Although the streets were strewn with rubble and shattered glass, and large holes and fissures had appeared in main roads, officials yesterday said they had the situation under control.
Offers of help from the US military and from various UN programs were refused, civil defense director John Hamilton said, with the nation of 4 million able to fend for itself.
“I suppose they’re probably surprised that we turned down their offers of assistance because in most cases an earthquake of the magnitude that we’ve experienced would inevitably result in high casualty numbers and the need for humanitarian assistance,” he said. “We’re very grateful that the offers were made and fortunately we were able to say ‘not required.’”
A state of emergency declared soon after the quake would be reviewed today, officials said.
Saturday’s earthquake caused a mess of crumbled buildings, crushed cars and mangled roads which New Zealand Prime Minister John Key described as looking like parts of the city had been “put in the tumble dryer and been given a darn good shake.”
However, after the initial shock, New Zealanders quickly set about providing food and accommodation for those who had lost their homes.
With electricity and water supplies cut, neighborhood barbecues were organized as families pooled food and water supplies.
In rural areas, farmers set up a network of generators to ensure all milking would be completed as quickly as possible.
Opposition leader Phil Goff said he was amazed at the attitude of a couple he met removing possessions from their house, which was only fit for demolition.
“They were saying things like ‘well, it could be a lot worse, think of the people in Pakistan where their homes and property have been destroyed, they have nobody to help them out, their kids are suffering from disease,’” he said.

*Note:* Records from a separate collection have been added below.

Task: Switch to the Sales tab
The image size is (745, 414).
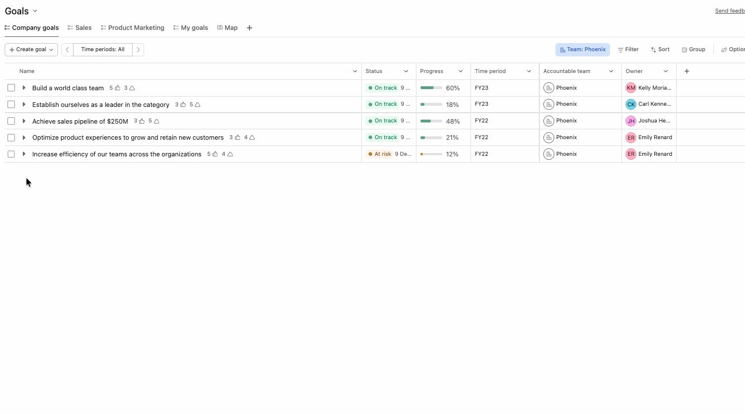Action: click(80, 28)
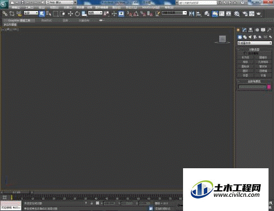Screen dimensions: 274x211
Task: Expand the selection filter dropdown
Action: (x=31, y=13)
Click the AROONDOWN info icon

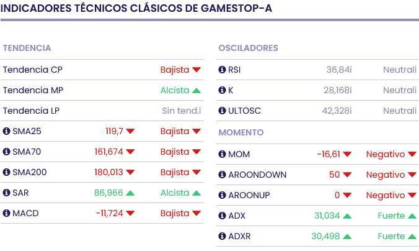pyautogui.click(x=223, y=175)
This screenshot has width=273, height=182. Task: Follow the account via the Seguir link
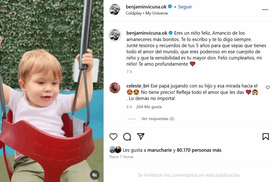pos(185,7)
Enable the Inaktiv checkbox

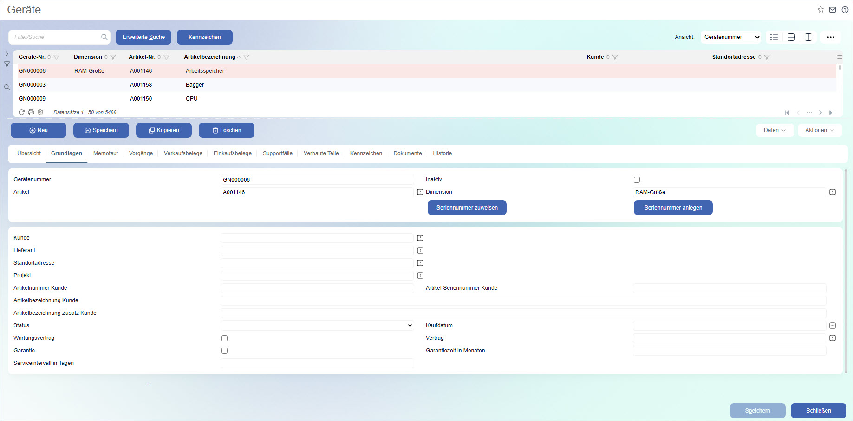[x=637, y=180]
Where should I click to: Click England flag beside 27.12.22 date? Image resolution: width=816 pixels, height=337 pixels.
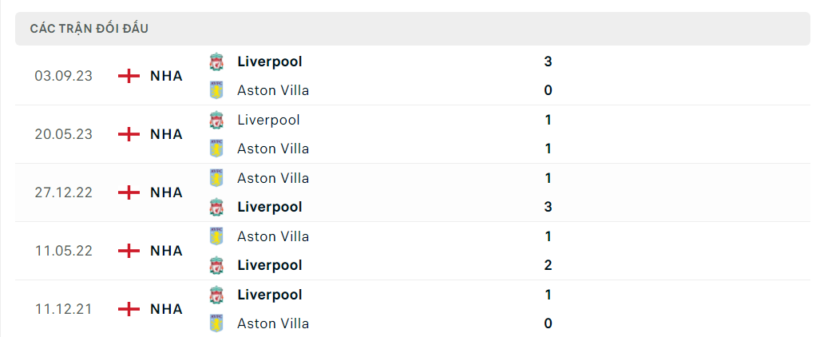128,192
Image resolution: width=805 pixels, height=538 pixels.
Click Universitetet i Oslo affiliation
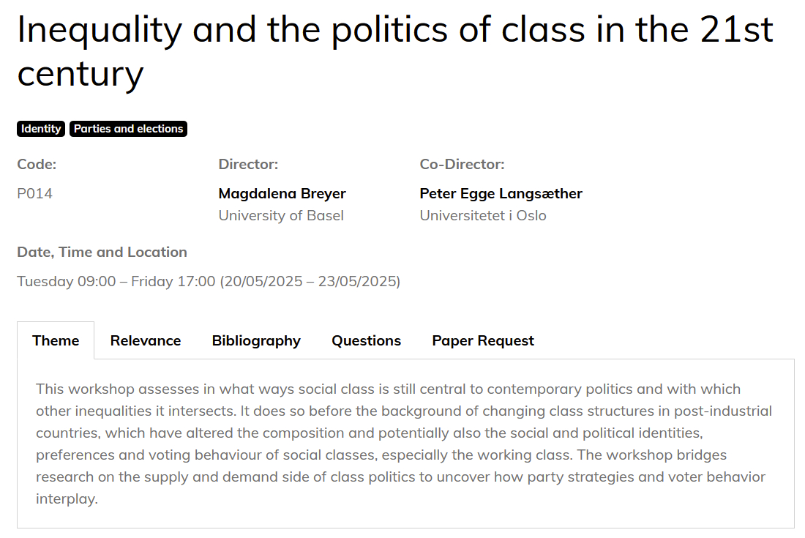pos(483,215)
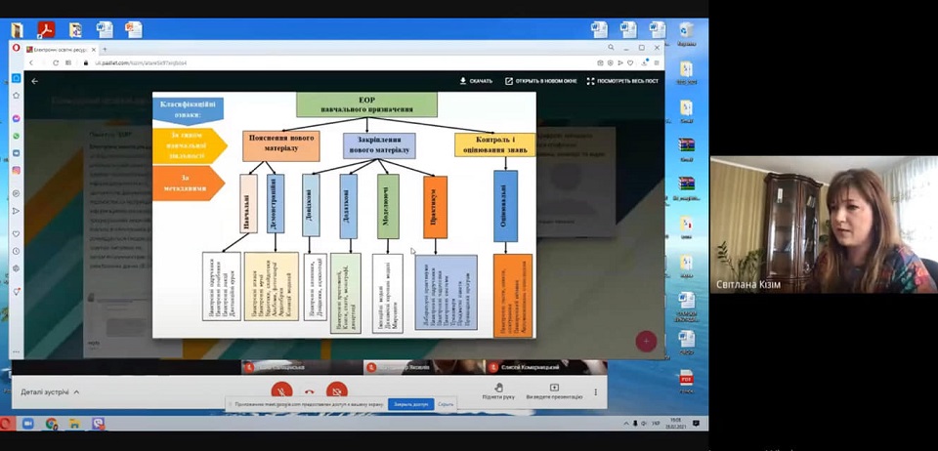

Throughout the day the media arrived to collect stories of survival and found “an astonishing atmosphere of resilience,” the Sunday Star-Times reported.
“Christchurch took on a carnival atmosphere as strangers compared notes,” it said. “A community rallied and shared its bottled water with its neighbors ... even those who had lost almost everything were remarkably upbeat.”
Roderick Smith and partner Nina refused to let the earthquake interrupt their wedding day and used the destruction as a backdrop for their wedding photos.
“All the places we were going to do photos were blocked [so] what we’ve been doing is driving around and finding nice looking rubble and making the most of a bad situation,” Nina told the Stuff Web site.
The chapel where they held the wedding was unscathed but the reception venue was unusable so the party packed into a coffee shop instead.
Nigel Smith spent Saturday using his four-wheel drive to pull stuck cars out of people’s driveways.
“Something like this brings people together,” he said. “It’s amazing how everyone has come out and is helping each other.”
Key said it looked like a scene out of a movie: “The roads were just ripped apart. I saw a church completely broken in half.”
The earthquake was New Zealand’s most destructive since the 1931 tremor in Napier that killed 256 people.